Karen C Tran, Josh Douglas, Jennifer Yoon, Francois Lellouche, Juthaporn Cowan, Anne McCarthy, George S Chen, John C Marshall, Joel Singer, Terry Lee, Alexis F Turgeon, Alexandra Binnie, Francois Lamontagne, Donald C Vinh, Jennifer L Y Tsang, Peter Daley, Patrick Archambault, Allison McGeer, James A Russell, Robert Fowler, John H Boyd, Brent W Winston, Keith R Walley, David M Maslove, Todd C Lee, Matthew P Cheng
Journal: Critical care explorations 2025;7(6):e1262
PMID: 40443788
OBJECTIVES
Hospitalized community-acquired pneumonia (CAP) patients are admitted for ventilation, vasopressors, and renal replacement therapy (RRT). This study aimed to develop a machine learning (ML) model that predicts the need for such interventions and compare its accuracy to that of logistic regression (LR).
DESIGN
This retrospective observational study trained separate models using random-forest classifier (RFC), support vector machines (SVMs), Extreme Gradient Boosting (XGBoost), and multilayer perceptron (MLP) to predict three endpoints: eventual use of invasive ventilation, vasopressors, and RRT during hospitalization. RFC-based models were overall most accurate in a derivation COVID-19 CAP cohort and were validated in one COVID-19 CAP and two non-COVID-19 CAP cohorts.
SETTING
This study is part of the Community-Acquired Pneumonia: Toward InnoVAtive Treatment (CAPTIVATE) Research program.
PATIENTS
Two thousand four hundred twenty COVID-19 and 1909 non-COVID-19 CAP patients over 18 years old hospitalized and not needing invasive ventilation, vasopressors, and RRT on the day of admission were included.
INTERVENTIONS
None.
MEASUREMENTS AND MAIN RESULTS
Performance was evaluated with area under the receiver operating characteristic curve (AUROC) and accuracy. RFCs performed better than XGBoost, SVM, and MLP models. For comparison, we evaluated LR models in the same cohorts. AUROC was very high ranging from 0.74 to 0.95 in predicting ventilation, vasopressors, and RRT use in our derivation and validation cohorts.

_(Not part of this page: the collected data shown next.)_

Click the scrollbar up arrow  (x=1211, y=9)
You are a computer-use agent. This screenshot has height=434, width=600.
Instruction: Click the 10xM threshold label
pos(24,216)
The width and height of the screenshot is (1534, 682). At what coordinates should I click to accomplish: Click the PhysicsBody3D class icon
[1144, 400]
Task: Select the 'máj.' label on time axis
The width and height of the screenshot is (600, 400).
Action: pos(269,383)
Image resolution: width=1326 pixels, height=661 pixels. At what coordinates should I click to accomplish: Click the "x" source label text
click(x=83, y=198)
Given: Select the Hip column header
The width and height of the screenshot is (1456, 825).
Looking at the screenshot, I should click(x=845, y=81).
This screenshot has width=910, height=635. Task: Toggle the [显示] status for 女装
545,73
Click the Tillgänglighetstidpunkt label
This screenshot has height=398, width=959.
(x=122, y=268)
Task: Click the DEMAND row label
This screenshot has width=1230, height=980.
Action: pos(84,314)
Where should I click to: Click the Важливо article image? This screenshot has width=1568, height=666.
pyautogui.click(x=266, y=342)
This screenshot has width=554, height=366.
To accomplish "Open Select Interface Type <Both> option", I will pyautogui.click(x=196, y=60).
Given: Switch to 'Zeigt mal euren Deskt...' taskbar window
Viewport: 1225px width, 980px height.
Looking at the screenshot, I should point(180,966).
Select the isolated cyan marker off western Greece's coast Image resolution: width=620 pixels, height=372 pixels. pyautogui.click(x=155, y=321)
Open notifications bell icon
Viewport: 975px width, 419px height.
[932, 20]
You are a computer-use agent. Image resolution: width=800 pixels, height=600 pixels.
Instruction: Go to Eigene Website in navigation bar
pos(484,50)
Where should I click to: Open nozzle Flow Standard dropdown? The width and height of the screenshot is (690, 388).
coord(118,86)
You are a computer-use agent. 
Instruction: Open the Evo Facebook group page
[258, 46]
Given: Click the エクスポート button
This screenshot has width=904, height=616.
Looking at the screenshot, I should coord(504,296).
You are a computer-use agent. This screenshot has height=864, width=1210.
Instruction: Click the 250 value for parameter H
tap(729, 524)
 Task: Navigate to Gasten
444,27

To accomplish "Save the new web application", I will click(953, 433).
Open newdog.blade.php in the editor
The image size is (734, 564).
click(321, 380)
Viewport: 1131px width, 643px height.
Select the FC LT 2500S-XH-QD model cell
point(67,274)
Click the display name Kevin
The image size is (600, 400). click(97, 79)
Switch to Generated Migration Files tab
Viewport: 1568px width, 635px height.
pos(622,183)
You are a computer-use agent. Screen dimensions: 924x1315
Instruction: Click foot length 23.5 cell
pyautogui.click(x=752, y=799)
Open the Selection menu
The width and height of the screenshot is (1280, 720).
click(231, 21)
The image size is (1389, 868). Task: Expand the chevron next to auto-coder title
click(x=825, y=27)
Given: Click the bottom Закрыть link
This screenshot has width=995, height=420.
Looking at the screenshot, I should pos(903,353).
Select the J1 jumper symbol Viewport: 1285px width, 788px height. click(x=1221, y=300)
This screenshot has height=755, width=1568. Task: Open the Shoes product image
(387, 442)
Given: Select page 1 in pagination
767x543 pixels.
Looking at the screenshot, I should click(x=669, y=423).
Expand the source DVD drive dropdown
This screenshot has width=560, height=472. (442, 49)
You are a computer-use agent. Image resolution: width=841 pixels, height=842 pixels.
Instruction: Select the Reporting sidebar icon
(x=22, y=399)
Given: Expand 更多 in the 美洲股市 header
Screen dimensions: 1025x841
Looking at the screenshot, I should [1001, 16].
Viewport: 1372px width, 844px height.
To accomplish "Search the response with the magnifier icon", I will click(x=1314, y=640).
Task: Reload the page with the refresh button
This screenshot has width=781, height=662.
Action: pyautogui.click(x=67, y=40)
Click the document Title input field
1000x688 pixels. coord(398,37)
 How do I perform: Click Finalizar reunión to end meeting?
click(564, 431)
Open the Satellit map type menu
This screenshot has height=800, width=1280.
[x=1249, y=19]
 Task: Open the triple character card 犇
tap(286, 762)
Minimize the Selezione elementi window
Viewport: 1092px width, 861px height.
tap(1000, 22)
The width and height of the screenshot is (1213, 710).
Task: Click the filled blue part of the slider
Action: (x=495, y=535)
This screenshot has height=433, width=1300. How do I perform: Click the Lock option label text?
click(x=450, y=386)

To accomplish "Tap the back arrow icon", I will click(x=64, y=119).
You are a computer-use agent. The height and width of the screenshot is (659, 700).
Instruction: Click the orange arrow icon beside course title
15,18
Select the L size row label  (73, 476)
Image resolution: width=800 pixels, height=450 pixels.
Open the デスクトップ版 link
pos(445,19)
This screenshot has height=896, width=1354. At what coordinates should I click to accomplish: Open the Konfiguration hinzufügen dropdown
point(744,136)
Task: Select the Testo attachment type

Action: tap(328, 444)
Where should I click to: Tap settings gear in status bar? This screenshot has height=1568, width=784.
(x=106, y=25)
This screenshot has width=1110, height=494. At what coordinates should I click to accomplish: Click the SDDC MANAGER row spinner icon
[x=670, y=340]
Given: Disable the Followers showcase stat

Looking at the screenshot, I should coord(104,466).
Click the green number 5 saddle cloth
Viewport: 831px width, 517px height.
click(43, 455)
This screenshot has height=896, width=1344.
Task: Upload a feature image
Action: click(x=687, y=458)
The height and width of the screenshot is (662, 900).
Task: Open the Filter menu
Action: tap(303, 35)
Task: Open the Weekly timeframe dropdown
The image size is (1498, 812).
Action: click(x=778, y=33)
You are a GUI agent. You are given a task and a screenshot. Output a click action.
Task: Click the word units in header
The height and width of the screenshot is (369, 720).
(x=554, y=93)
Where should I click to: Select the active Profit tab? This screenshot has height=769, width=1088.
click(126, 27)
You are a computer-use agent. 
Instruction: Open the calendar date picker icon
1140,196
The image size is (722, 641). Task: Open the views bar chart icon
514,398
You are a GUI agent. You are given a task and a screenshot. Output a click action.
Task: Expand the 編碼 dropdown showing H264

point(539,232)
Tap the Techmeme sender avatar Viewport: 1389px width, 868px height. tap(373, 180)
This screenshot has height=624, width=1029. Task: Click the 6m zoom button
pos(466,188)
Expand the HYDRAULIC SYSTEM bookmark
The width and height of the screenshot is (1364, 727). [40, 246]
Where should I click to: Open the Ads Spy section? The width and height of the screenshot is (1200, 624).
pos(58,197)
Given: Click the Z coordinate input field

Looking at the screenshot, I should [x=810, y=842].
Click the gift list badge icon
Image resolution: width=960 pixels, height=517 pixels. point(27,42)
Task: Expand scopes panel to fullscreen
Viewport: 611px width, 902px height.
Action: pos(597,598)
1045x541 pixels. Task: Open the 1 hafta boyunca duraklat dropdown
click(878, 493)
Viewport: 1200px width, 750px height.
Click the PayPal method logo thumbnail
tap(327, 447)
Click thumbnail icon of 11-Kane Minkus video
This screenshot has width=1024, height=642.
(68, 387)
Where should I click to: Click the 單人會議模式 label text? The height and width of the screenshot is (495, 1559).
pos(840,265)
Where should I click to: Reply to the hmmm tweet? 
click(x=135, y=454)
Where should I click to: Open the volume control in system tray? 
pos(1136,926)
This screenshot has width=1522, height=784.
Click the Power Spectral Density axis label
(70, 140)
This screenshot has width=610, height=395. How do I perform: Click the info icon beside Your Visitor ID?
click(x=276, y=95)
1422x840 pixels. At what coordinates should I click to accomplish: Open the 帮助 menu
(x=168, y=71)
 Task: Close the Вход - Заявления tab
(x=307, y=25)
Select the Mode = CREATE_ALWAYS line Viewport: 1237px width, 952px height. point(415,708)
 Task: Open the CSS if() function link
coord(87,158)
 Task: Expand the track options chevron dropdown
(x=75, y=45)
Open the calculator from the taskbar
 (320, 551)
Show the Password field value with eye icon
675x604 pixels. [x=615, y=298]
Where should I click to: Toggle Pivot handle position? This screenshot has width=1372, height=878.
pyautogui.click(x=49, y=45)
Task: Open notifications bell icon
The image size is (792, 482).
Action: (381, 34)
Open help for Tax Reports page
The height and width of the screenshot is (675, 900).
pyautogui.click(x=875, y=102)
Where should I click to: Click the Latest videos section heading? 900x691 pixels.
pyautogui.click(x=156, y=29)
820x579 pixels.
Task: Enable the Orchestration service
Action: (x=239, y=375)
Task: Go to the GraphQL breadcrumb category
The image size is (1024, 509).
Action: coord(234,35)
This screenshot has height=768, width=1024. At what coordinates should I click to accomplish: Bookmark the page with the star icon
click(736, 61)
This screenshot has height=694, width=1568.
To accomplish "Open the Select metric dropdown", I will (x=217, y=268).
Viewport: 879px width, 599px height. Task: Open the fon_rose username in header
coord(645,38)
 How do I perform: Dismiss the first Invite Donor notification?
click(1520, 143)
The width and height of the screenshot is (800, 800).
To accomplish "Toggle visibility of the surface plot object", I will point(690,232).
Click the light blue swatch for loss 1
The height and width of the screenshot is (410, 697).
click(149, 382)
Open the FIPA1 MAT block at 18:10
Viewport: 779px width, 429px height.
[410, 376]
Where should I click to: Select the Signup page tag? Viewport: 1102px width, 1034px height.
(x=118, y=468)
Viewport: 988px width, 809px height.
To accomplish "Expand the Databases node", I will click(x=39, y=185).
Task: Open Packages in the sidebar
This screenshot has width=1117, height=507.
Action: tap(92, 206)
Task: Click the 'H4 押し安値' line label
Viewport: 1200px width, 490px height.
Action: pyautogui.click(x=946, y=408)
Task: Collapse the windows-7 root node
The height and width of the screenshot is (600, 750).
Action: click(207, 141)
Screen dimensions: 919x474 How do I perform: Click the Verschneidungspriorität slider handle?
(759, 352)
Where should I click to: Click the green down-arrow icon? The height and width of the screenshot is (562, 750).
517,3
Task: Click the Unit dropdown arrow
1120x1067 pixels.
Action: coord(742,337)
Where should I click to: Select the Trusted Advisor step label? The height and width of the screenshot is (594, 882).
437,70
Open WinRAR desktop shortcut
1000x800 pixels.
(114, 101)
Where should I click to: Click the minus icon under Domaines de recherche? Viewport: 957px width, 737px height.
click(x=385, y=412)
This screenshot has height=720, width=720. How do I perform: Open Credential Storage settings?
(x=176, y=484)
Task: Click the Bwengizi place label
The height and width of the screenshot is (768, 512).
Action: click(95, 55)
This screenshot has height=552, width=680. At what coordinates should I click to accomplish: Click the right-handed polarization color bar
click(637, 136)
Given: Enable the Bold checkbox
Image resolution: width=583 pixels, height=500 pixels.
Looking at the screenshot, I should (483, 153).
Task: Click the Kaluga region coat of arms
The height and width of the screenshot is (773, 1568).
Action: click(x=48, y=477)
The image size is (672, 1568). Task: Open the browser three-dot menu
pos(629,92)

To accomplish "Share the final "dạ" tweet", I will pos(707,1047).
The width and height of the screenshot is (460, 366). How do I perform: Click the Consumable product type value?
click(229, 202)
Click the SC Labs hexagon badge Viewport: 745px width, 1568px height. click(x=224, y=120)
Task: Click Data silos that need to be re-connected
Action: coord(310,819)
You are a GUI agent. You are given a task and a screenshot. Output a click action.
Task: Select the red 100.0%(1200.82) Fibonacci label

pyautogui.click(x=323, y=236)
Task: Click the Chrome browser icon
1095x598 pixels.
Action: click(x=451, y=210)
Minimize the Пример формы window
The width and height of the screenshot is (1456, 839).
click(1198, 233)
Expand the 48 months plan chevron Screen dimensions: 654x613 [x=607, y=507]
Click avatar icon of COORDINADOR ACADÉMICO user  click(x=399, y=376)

ML used and variables such as Fio, Glasgow Coma Scale, and mean arterial pressure to predict ventilator, vasopressor use, creatinine, and potassium to predict RRT use. LR was less accurate than ML, with AUROC ranging 0.66 to 0.8.
CONCLUSIONS
A ML algorithm more accurately predicts need of invasive ventilation, vasopressors, or RRT in hospitalized non-COVID-19 CAP and COVID-19 patients than regression models and could augment clinician judgment for triage and care of hospitalized CAP patients.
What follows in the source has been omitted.